The snakes can't stand anymore, they tell me. They want out, into a field, where they can lose those arms they never should have had, and wriggle in the grasses like proper snakes. I think they just want me to know this. I hope that's all they want because I don't see how I can help them. There is no outside or inside here, after all. We are all just here, together.

Put down your arms, they want to say. We can't stand anymore. Put down your arms.

Yellow is the first color of spring, almost before green; the daffodils, the forsythia, the first weed flowers are yellow. The snakes' belly yellow is the yellow of flowers, of the weeds they'll wriggle among if they find their way out. Belly to the ground they need to go, belly down to spring. The black diamond pattern on their backs looks like tree bark, and yes, the trees are starting to arrive. Before they green up, they have more to say. After, they are busy with leaves and fruit. It is the two trees at the Chinese couple's house who have come. Out there in the world, they stand one on each side of the driveway, beautifully paired, tall, well-formed. I admire them daily. They speak to my vision in the outside world; here, they speak to my gut, to my belly, that deep heart there. Unlike the snakes, they are separated by free passage, their limbs touch freely above as their roots must, below.

Armless, legless, rooted, free. Funny, that they are here with the snakes. I wonder, maybe I'm a messenger between these two different beings, a passage from snake to tree and back. Within me both are speaking. I can hear them but can they hear each other? Can I hold them both long enough, lightly enough, that the message gets through both ways?

Ah but what would the trees need from the snakes?

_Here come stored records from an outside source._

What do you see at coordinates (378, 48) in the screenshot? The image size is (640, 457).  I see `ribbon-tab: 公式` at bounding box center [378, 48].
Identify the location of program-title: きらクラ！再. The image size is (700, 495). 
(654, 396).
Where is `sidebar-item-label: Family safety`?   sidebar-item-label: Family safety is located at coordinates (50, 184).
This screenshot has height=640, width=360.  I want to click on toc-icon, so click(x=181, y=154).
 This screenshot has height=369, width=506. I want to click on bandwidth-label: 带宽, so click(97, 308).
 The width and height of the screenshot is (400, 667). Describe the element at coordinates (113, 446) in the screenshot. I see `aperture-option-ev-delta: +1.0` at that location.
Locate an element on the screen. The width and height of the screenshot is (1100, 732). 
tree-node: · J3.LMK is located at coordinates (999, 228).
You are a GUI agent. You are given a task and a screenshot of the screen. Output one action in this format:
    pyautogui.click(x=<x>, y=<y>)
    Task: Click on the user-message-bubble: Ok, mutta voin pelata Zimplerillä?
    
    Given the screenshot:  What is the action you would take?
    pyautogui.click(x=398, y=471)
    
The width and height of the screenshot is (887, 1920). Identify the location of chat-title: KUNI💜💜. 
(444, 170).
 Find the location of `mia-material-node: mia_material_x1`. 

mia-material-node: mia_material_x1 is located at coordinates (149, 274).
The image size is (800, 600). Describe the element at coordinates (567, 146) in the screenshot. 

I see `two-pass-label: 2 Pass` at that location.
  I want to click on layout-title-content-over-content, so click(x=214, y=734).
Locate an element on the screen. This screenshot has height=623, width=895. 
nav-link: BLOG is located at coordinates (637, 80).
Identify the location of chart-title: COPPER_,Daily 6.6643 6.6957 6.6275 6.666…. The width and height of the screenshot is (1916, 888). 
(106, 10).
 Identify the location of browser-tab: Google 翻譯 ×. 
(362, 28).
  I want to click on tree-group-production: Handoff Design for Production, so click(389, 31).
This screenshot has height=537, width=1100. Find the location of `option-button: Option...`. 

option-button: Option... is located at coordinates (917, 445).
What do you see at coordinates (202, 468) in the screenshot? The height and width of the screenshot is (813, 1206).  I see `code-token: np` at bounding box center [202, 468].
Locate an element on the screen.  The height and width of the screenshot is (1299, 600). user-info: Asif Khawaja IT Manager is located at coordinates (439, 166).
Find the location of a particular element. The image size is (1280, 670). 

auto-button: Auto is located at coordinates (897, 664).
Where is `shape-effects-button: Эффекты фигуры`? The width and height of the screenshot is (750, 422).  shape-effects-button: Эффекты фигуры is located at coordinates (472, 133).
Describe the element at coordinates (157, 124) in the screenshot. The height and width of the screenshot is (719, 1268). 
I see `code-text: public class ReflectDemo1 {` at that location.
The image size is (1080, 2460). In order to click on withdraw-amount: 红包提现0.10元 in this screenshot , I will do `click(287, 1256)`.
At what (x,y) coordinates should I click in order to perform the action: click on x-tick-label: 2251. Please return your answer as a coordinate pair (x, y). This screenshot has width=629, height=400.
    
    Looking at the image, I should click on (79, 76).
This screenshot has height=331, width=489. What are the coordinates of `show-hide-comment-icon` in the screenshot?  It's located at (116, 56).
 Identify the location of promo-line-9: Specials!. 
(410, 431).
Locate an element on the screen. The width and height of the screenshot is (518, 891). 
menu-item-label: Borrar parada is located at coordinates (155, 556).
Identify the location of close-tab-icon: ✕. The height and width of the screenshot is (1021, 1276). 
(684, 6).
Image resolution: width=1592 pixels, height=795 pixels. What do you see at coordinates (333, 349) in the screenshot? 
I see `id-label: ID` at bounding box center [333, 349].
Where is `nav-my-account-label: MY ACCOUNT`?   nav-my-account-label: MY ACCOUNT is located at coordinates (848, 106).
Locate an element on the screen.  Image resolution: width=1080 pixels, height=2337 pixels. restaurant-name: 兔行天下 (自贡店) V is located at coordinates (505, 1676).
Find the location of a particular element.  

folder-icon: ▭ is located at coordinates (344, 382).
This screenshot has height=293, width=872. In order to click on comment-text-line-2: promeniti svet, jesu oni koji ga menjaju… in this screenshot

Do you wonder about that? I do. What could the trees possibly want? Perhaps, perhaps it is something like the way the pattern beings cannot feel loneliness, how the trees do not understand the tortured and unwholesome and ill. Their health, their balance, maybe it's a kind of imprisonment. The snakes give them a message: here is how it is to be part one thing and part another, to be poisonous and despised, to be tied to your evil twin, to be lost in deformity.

Do the trees need to know of this? Can health perceive unhealth? And would it matter at all? And, to whom?

I may never know. The snakes are with the trees now, and I am rising, rising, going up through the dark water. I guess they're finished with me, I must have done what was needed because the magnet is gone and the pull and tug is now reversed, toward the surface, toward air, and that other light.